*** Opening RECORD EXCERPTS ***

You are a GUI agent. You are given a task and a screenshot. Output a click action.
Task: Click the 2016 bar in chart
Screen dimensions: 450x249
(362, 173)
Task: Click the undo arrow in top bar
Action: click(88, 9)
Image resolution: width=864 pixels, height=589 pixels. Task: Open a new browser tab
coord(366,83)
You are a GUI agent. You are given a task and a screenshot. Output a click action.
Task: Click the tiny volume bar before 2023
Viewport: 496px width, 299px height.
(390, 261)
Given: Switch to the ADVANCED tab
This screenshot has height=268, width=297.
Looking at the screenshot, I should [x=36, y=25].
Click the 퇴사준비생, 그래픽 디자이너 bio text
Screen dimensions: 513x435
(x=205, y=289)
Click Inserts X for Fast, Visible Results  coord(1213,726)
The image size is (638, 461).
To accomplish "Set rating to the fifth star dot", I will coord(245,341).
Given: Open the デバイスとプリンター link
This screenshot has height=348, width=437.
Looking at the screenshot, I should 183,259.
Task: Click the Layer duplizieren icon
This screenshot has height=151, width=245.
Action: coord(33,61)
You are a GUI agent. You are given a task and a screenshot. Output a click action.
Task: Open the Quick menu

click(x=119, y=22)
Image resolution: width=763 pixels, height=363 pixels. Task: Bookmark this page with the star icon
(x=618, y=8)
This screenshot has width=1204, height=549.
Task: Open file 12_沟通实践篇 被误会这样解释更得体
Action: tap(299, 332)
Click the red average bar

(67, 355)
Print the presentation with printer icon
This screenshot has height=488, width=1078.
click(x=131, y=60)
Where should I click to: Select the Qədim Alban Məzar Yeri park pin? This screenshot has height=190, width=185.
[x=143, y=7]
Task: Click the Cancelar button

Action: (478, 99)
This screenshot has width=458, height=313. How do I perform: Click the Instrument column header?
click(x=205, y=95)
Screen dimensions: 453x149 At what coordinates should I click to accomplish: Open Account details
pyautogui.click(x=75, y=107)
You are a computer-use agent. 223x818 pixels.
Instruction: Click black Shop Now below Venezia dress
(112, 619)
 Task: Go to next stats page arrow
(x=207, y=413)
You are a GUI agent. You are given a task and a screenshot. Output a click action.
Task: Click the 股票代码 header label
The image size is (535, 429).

*** Closing RECORD EXCERPTS ***

WHAT IS REQUIRED
Every entry must be quoted exactly as it appears above.

SOLUTION FOR THIS TASK
You are a GUI agent. You are given a task and a screenshot. Output a click action.
Task: Click the 2016 bar in chart
Screen dimensions: 450x249
(362, 173)
Task: Click the undo arrow in top bar
Action: click(88, 9)
Image resolution: width=864 pixels, height=589 pixels. Task: Open a new browser tab
coord(366,83)
You are a GUI agent. You are given a task and a screenshot. Output a click action.
Task: Click the tiny volume bar before 2023
Viewport: 496px width, 299px height.
(390, 261)
Given: Switch to the ADVANCED tab
This screenshot has height=268, width=297.
Looking at the screenshot, I should [x=36, y=25].
Click the 퇴사준비생, 그래픽 디자이너 bio text
Screen dimensions: 513x435
(x=205, y=289)
Click Inserts X for Fast, Visible Results  coord(1213,726)
The image size is (638, 461).
To accomplish "Set rating to the fifth star dot", I will coord(245,341).
Given: Open the デバイスとプリンター link
This screenshot has height=348, width=437.
Looking at the screenshot, I should 183,259.
Task: Click the Layer duplizieren icon
This screenshot has height=151, width=245.
Action: coord(33,61)
You are a GUI agent. You are given a task and a screenshot. Output a click action.
Task: Open the Quick menu

click(x=119, y=22)
Image resolution: width=763 pixels, height=363 pixels. Task: Bookmark this page with the star icon
(x=618, y=8)
This screenshot has width=1204, height=549.
Task: Open file 12_沟通实践篇 被误会这样解释更得体
Action: tap(299, 332)
Click the red average bar

(67, 355)
Print the presentation with printer icon
This screenshot has height=488, width=1078.
click(x=131, y=60)
Where should I click to: Select the Qədim Alban Məzar Yeri park pin? This screenshot has height=190, width=185.
[x=143, y=7]
Task: Click the Cancelar button

Action: (478, 99)
This screenshot has width=458, height=313. How do I perform: Click the Instrument column header?
click(x=205, y=95)
Screen dimensions: 453x149 At what coordinates should I click to accomplish: Open Account details
pyautogui.click(x=75, y=107)
You are a computer-use agent. 223x818 pixels.
Instruction: Click black Shop Now below Venezia dress
(112, 619)
 Task: Go to next stats page arrow
(x=207, y=413)
You are a GUI agent. You are given a task and a screenshot. Output a click action.
Task: Click the 股票代码 header label
The image size is (535, 429).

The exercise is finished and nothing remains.